TITLE:
A Comparative Study of Keywords and Sentiments of Abstracts by Python Programs
AUTHORS:
Penghua Zhang, Yi Pan
KEYWORDS:
Self-Mentions, Generation of Keywords, Sentiments, SnowNLP, TextBlob, Objectivity
JOURNAL NAME:
Open Journal of Modern Linguistics,
Vol.10 No.6,
November
25,
2020
ABSTRACT: Four corpora are created to investigate the self-mentions, keywords and sentiment of abstracts. First, self-mentions are categorized to examine the authorial interactions with the reader. Then, the study of high-frequency words and keywords is conducted with different Python programs and the software AntConc. The keywords generated with WordCloud and TF-IDF-LDA methods show a definite relation with high-frequency words generated by Jieba_Counter and NLTK FreqDist.
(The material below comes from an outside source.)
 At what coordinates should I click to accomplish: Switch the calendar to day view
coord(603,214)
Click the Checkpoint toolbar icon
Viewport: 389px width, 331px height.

Further, the sentiment analysis is performed with SnowNLP and TextBlob yielding different results, which verifies the authorial interactions with the reader and increased factual information respectively. Finally, the verification by reference corpora validates the consistency of the sentiment analysis by these two methods. The research suggests that the methods for high-frequency words generation, keywords generation and sentiment analysis be selected discriminatively since different methods generate different results; meanwhile, the study verifies that the objectivity remains in the writing of abstracts. The investigation is conducive to the choices of keywords generation and self-mentions in writing.